Gonzalez's comments spurred the Bank of Spain to publish the results of stress tests on Spanish banks and for EU leaders to promptly agree to follow suit at last week's summit but it’s clear markets are not willing to replace the debt of many European banks. In the case of Irish banks alone, €77bn of such debt must be repaid. Markets also appear increasingly reluctant to lend to Ireland. Yet, just when one thinks this may be the terminal crisis, a successful but puny €3bn bond auction by the Spaniards gives the euro its best day for a couple of years. After the stress test announcement the euro rose again, as did European shares. But why were we facing a lenders' strike in the first place? Because banks and investment funds simply want more information.
Inter-bank lending is shaky because banks don’t know what other banks hold in government bonds that might be at risk of default. Doubts also exist about the losses faced by European banks on the assets they still hold from the bubble days. Policymakers seem to have forgotten that markets are essentially exchanges of information rather than of actual products bought and sold. If markets knew enough, they would lend to countries at an appropriate interest rate and governments could choose between borrowing or cutting their budget deficits and risk further contraction in the economy.
Post Tuesday’s UK Budget, one can wonder if Chancellor Osborne is killing the recovery. Or would failure to act on the deficit risk lead to a punitive rise in long-term interest rates — or even a refusal to lend at all?

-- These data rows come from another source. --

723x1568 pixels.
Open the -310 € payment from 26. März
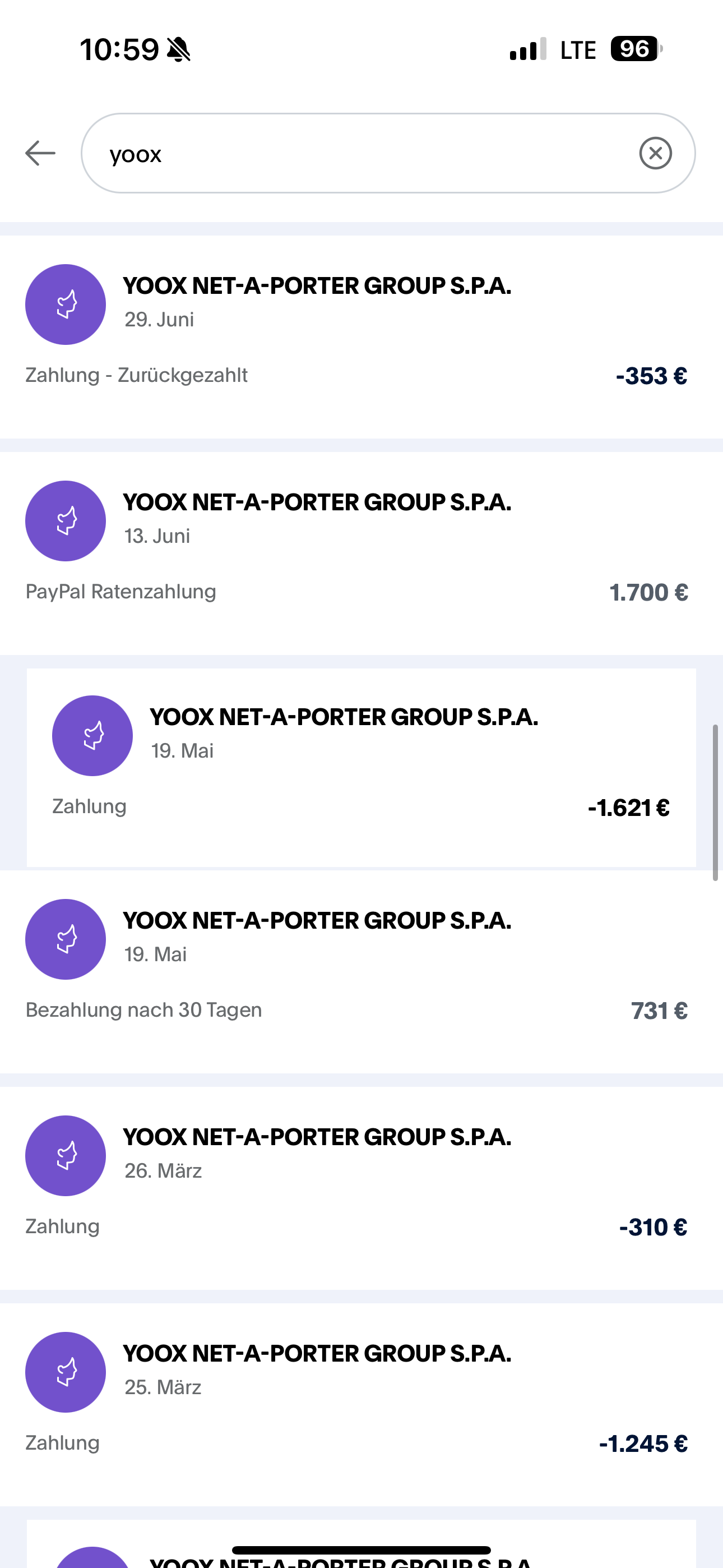(x=653, y=1228)
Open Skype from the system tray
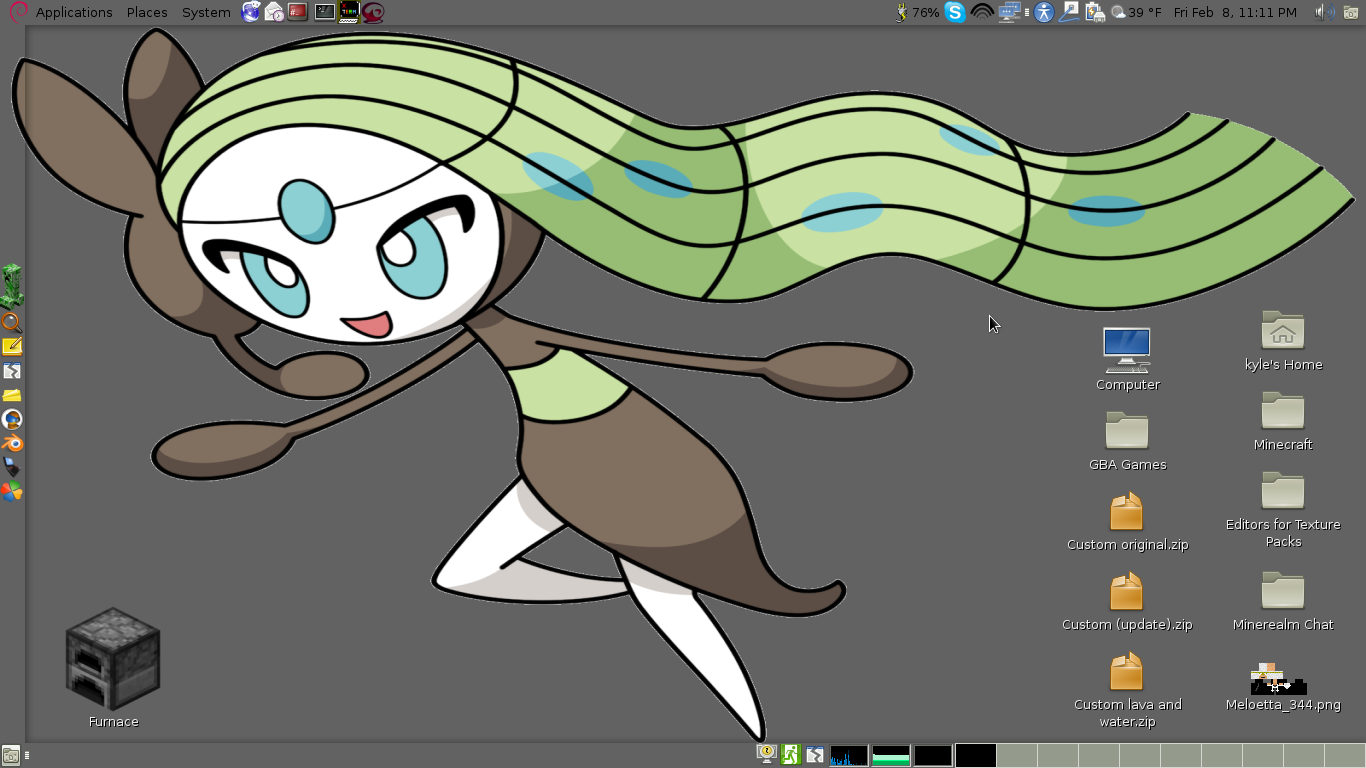This screenshot has height=768, width=1366. (955, 12)
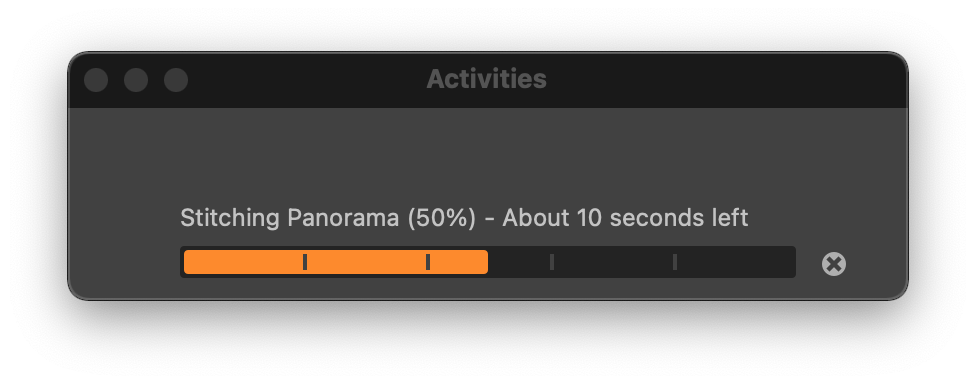976x384 pixels.
Task: Click the far right end of progress track
Action: [792, 262]
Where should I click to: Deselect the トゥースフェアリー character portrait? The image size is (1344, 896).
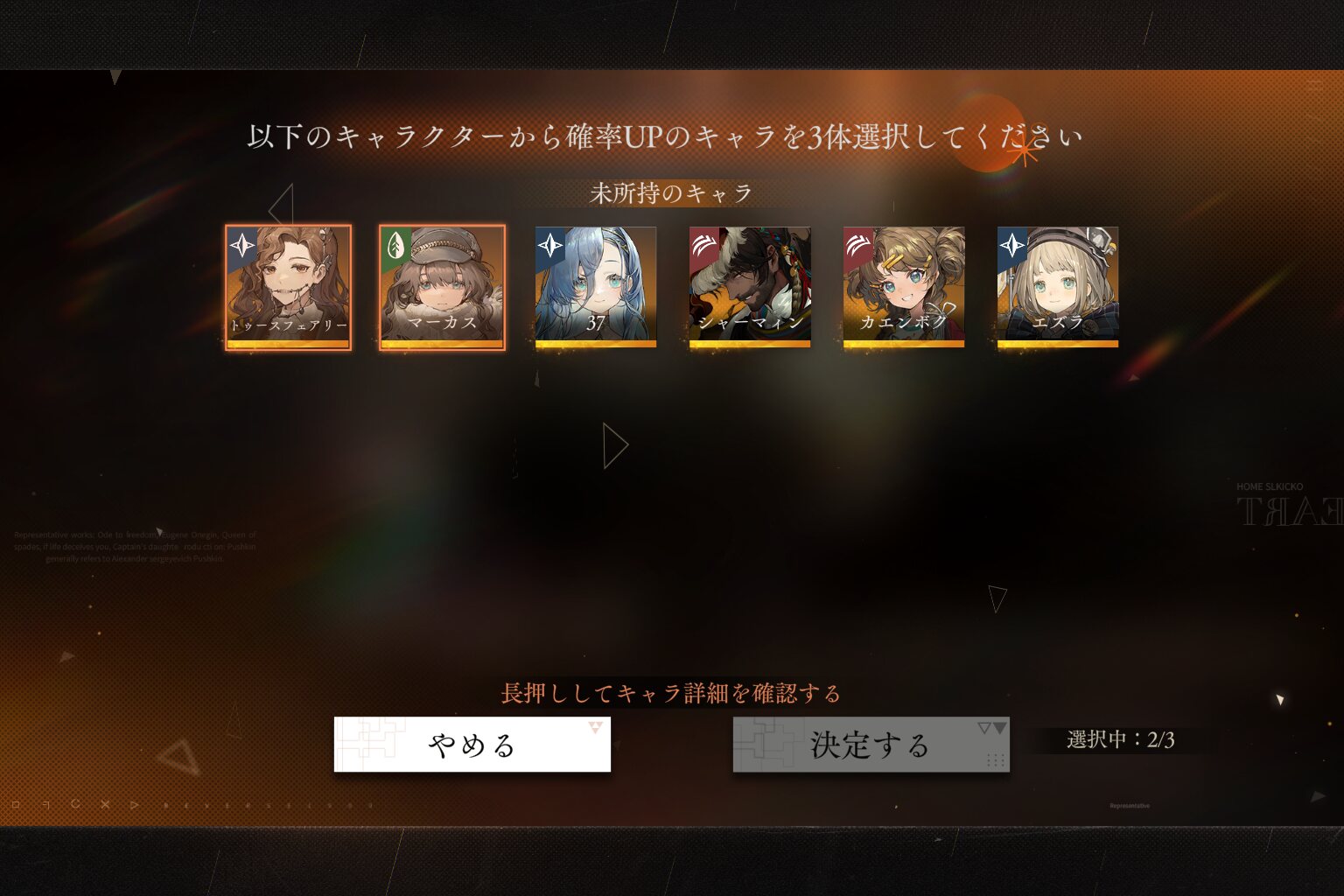click(288, 287)
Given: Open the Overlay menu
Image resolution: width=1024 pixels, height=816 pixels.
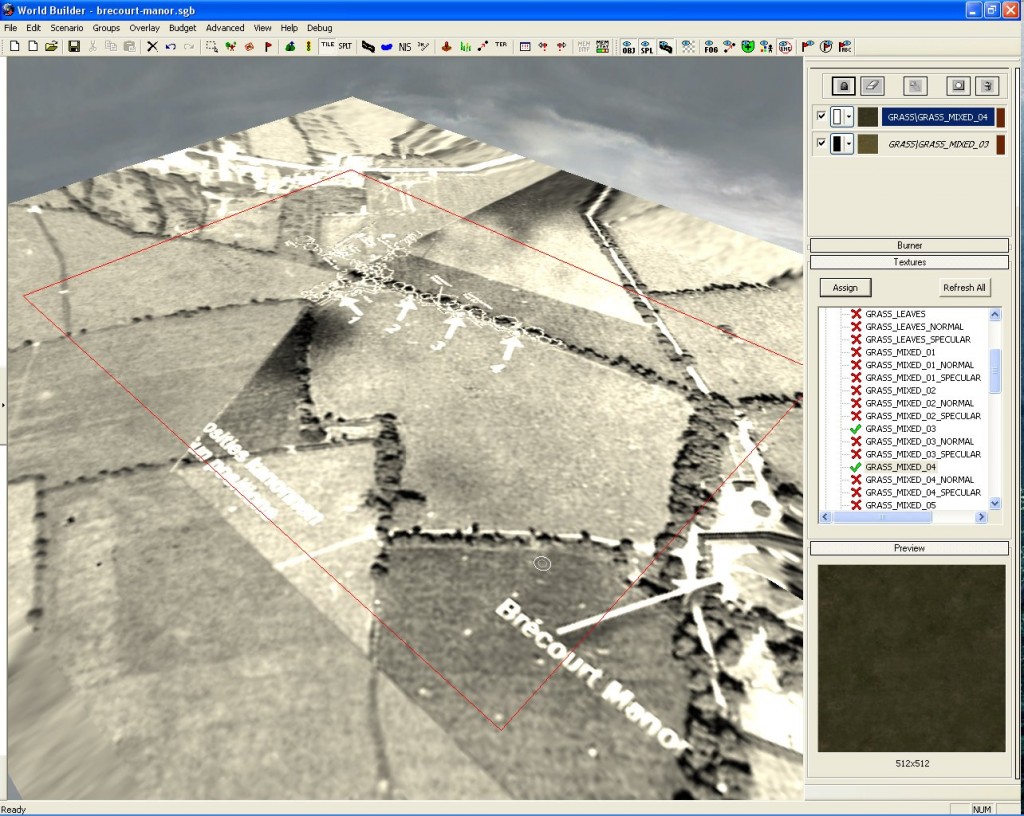Looking at the screenshot, I should click(x=144, y=28).
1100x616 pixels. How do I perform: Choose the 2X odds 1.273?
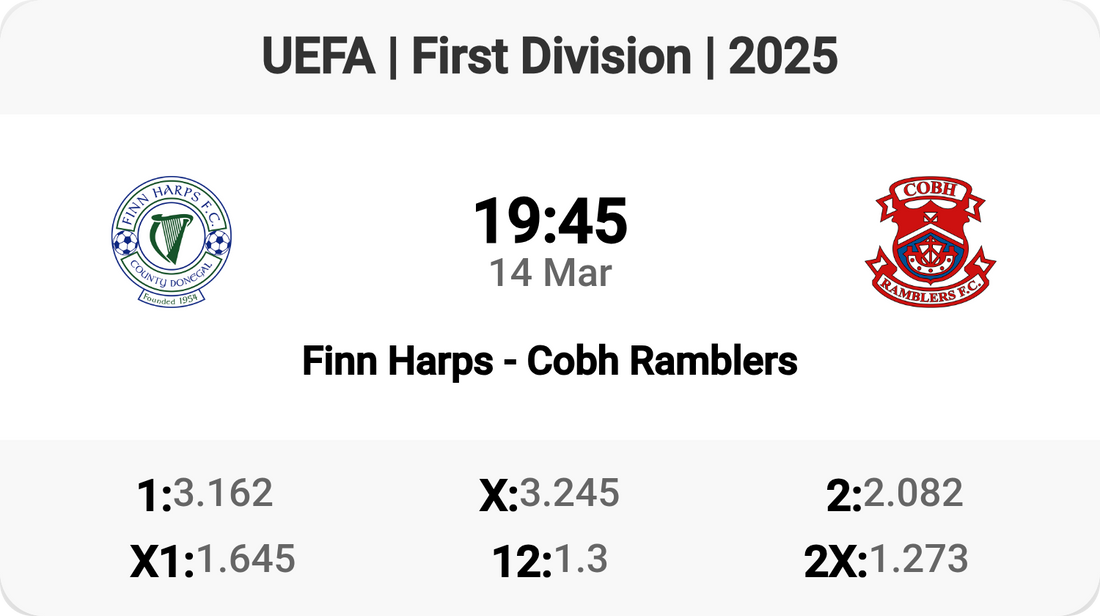[919, 559]
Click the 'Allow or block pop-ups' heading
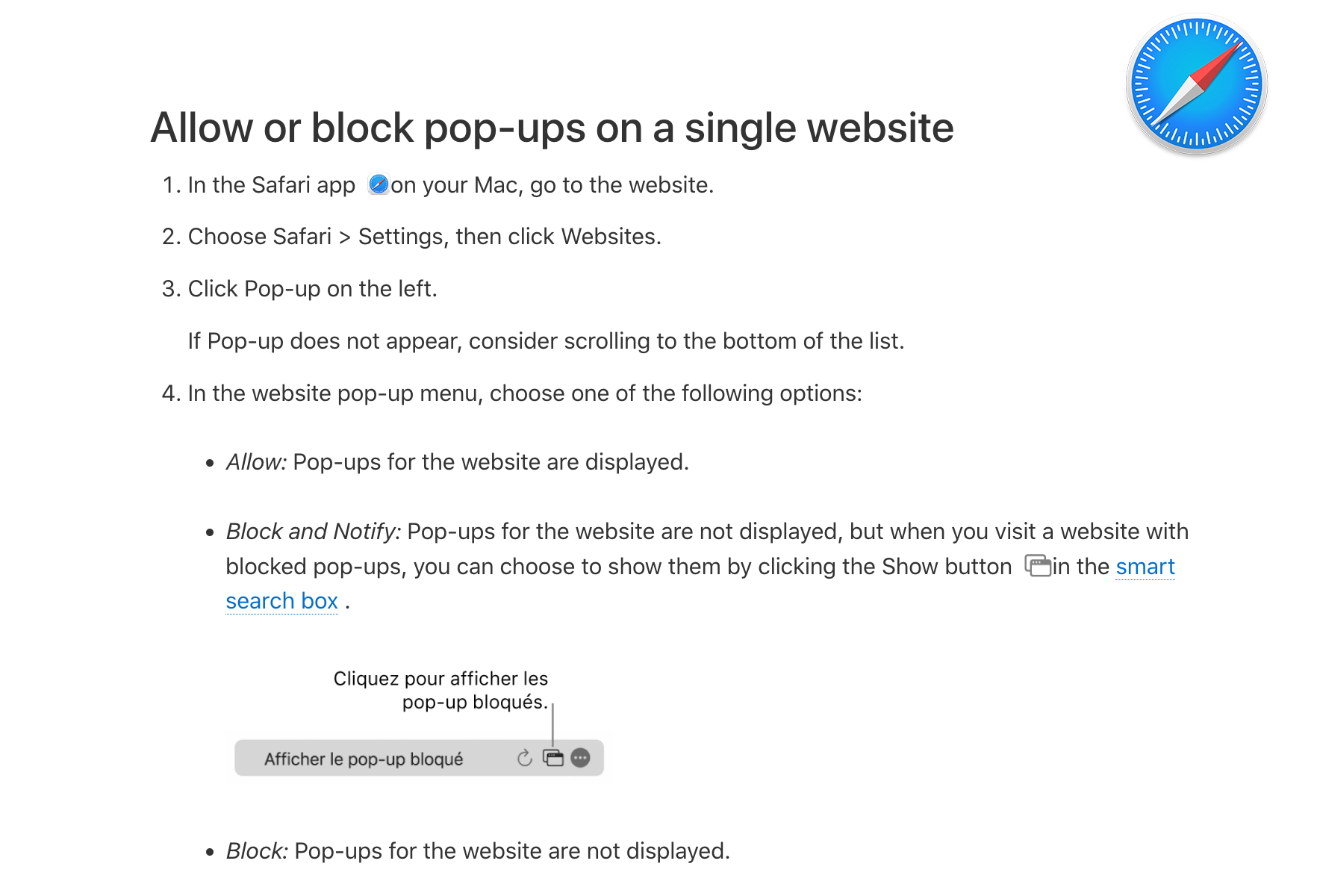This screenshot has height=896, width=1317. (x=552, y=128)
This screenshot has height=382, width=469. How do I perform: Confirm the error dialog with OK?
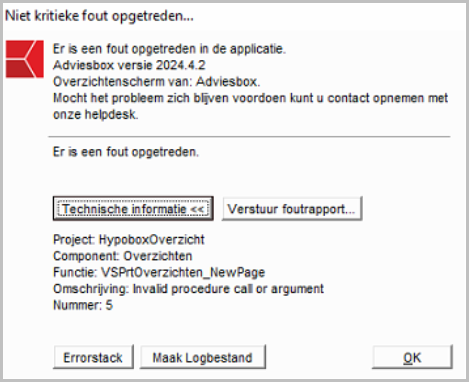point(412,357)
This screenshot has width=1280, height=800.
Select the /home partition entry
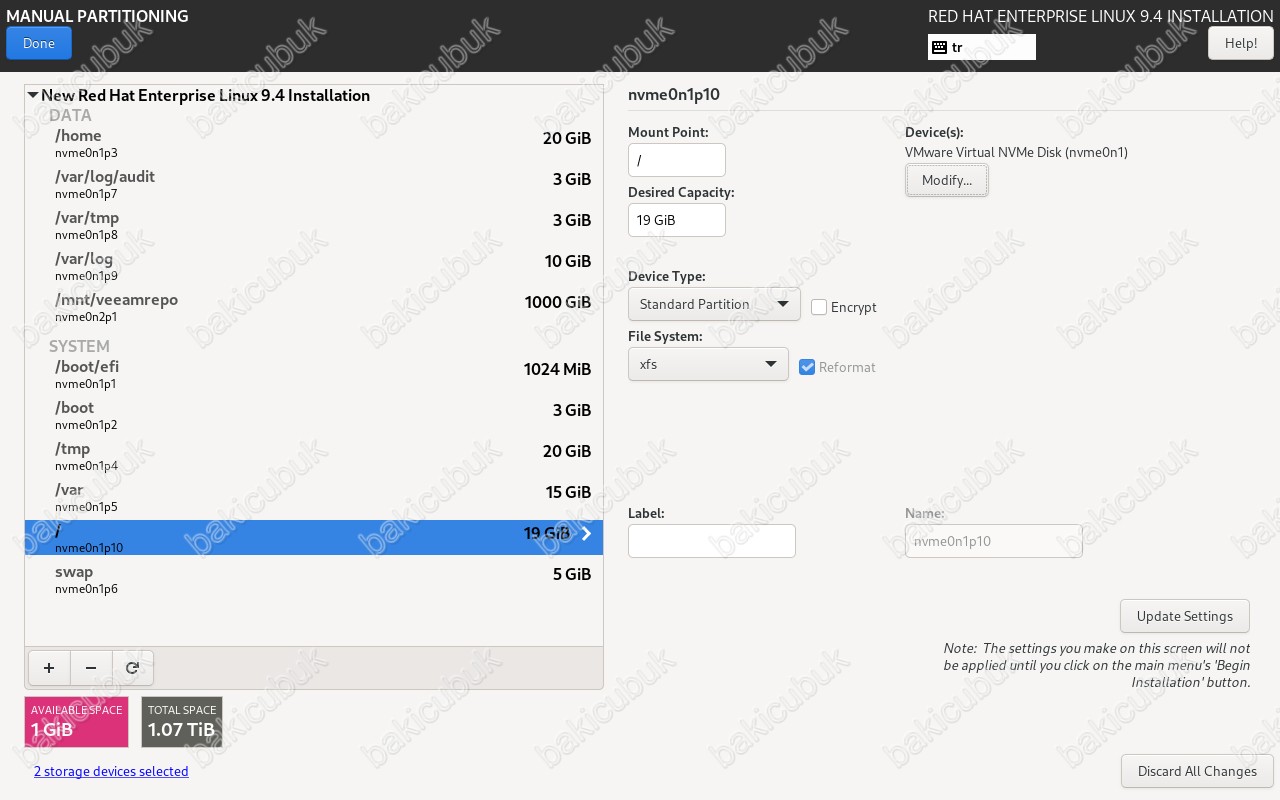(x=313, y=143)
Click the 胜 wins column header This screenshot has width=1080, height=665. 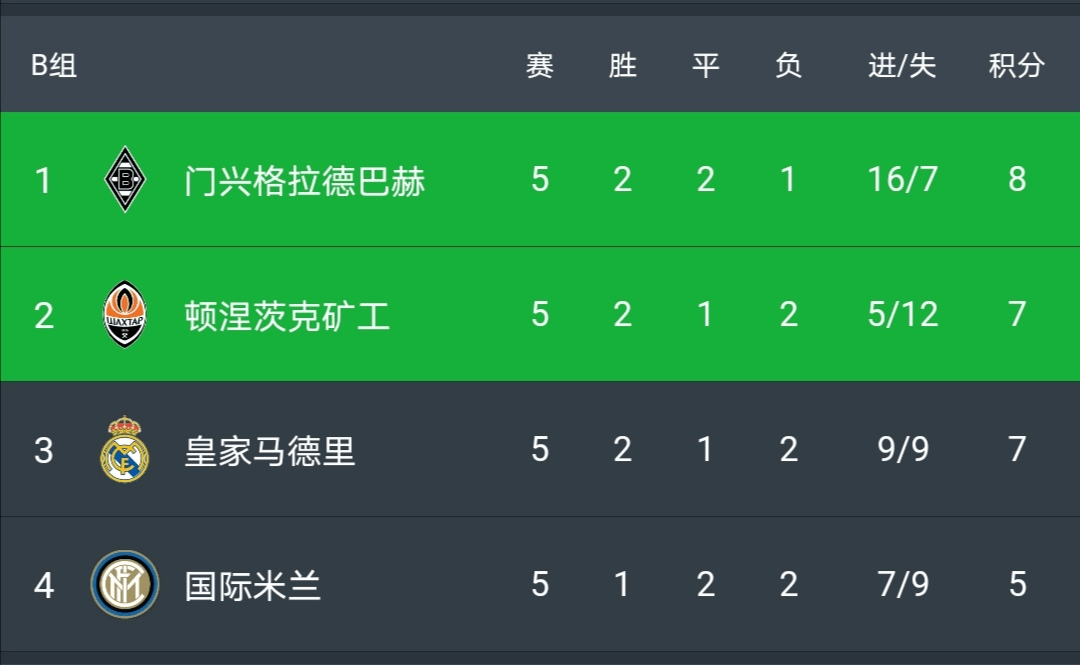click(623, 65)
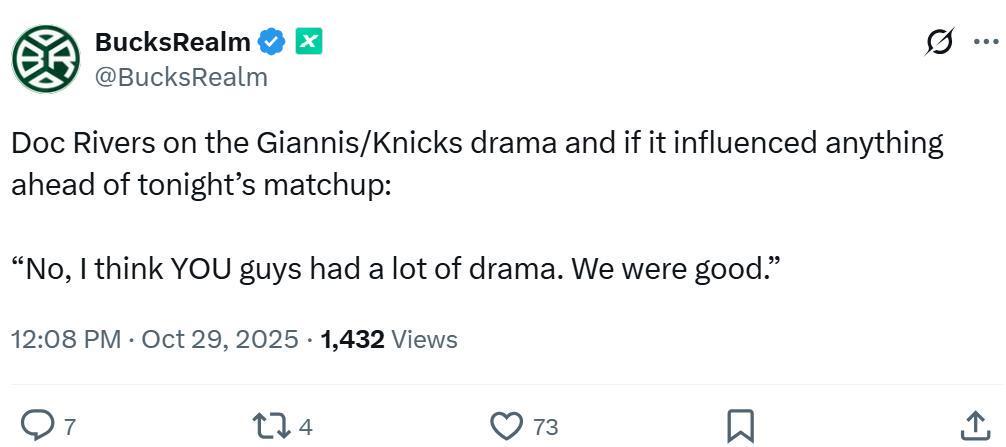Click the like count 73

pyautogui.click(x=545, y=427)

Here, some Irish economists have formed an unlikely alliance with the trade union movement in calling for a slower approach to reducing this country's yawning deficit. Others say the difficulties in the market show the Government is not cutting fast enough.
There are big guns ranged on both sides. In just the past seven days, Alan Greenspan warned that the market could yet treat the US like Greece if present deficits continued. Meanwhile, veteran UK analyst Samuel Brittan argues that an expanding economy will itself generate most of the savings required to finance budget deficits. Harvard Professor Paul Krugman brought in the Irish angle, pointing out that Ireland's budget correction has been much praised, and Spain's much criticised. Yet the interest rate demanded by markets for lending to Ireland is significantly higher than they will accept from Spain, proving his opinion that markets prefer growth to fiscal austerity.
If information is key, markets do know more about Irish banking than Spanish. It’s a pity that something so vital for economic policy making — how much borrowing lenders will tolerate — is subject to so much uncertainty.